GMP is an essential part of quality assurance, and it ensures that drugs are produced to a consistent and safe standard. While GMP is a large and complex topic, the practices are summarized in the following five “P’s.”
1. People and GMP Training
The GMPs for a manufacturing facility must be strictly adhered to, and this cannot be done without proper GMP training for personnel. All people involved in making a drug must have clear roles and responsibilities. Employees must know how to follow procedures, and their performances must be assessed. This also means that the training methods must be reviewed so that manufacturer knows how it can ensure their employees are properly trained and competent.
As stated above, GMPs ensure that public trust in the manufacturing quality of drugs is warranted. The way in which GMPs hold manufacturers accountable is through the requirement that procedures be documented and recorded. All procedures must be laid out clearly and followed. If there is any deviation from the procedure, it should be investigated and likewise reported. Documenting procedures also mean that if there is a problem with a batch and it needs to be recalled, finding the source of the issue will often be much easier.

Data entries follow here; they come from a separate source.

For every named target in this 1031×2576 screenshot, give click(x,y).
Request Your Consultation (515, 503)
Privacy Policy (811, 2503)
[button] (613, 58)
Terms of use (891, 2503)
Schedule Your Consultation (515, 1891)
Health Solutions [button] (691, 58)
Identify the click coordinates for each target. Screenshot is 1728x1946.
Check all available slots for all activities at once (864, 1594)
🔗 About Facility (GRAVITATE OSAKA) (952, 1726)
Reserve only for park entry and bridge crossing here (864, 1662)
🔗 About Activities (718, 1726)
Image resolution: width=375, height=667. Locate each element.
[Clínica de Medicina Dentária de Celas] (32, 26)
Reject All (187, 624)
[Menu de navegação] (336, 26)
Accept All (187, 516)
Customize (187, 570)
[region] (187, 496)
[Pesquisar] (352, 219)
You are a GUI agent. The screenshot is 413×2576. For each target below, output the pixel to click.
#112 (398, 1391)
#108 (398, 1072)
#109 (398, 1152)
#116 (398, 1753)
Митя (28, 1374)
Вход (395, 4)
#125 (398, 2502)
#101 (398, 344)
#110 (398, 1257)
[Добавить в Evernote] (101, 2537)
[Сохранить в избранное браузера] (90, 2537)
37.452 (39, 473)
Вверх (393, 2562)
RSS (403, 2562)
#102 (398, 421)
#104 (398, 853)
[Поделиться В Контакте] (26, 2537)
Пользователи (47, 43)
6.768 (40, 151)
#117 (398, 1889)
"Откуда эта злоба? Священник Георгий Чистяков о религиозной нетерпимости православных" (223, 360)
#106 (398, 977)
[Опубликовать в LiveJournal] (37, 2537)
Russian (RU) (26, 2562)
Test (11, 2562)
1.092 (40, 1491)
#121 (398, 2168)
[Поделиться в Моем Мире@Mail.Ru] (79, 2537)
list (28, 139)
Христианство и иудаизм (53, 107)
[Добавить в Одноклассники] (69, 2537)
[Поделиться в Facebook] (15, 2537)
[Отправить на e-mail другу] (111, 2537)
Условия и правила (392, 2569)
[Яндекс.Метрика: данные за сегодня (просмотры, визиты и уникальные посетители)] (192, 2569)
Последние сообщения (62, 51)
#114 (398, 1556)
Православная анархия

3. Products and Primary Materials
This “P” refers to the final products sold to consumers and the raw materials involved in the formulas. Specifications for raw materials and components must be precise at every phase of manufacture, and there must be a record of the master formula. Standard methods must be followed for packing, testing, and sampling the products. As with the other components of the following GMPs, the testing results should be recorded so that manufacturers are prepared for internal or external audits of their products.
4. Premises and Equipment
Premises is the fourth “P,” and it relates to questions that a manufacturer should be able to answer, such as: How can you tell your equipment has been properly calibrated? What kind of facility set-up will ensure proper cleaning? How will you prevent cross-contamination? The design of a facility must take these questions into account, and equipment must be continuously validated and calibrated. The facility must clearly outline cleaning procedures and document the conditions of the premises and equipment.
Beyond the facility walls, the regulations for the surrounding area, water systems, and waste disposal must also be followed.
5. Processes… and Profit
Another principle that drives GMPs is continuous improvement, and this applies to processes as it does to the other four “P’s.” Processes must be clearly defined, consistent and evaluated. The manufacturer must have a clear outline, and compliance must be provable to an auditor and available for self-inspection to facilitate any possible improvements.
If all five P’s are followed, then there is a “sixth P” that students in the GMP Program should know: Profit. Without the GMPs that make certain drugs fit for intended use, safe, and comply with regulations, a company would be without it. Your capacity to interpret GMPs and ensure they are followed will contribute to the company’s success.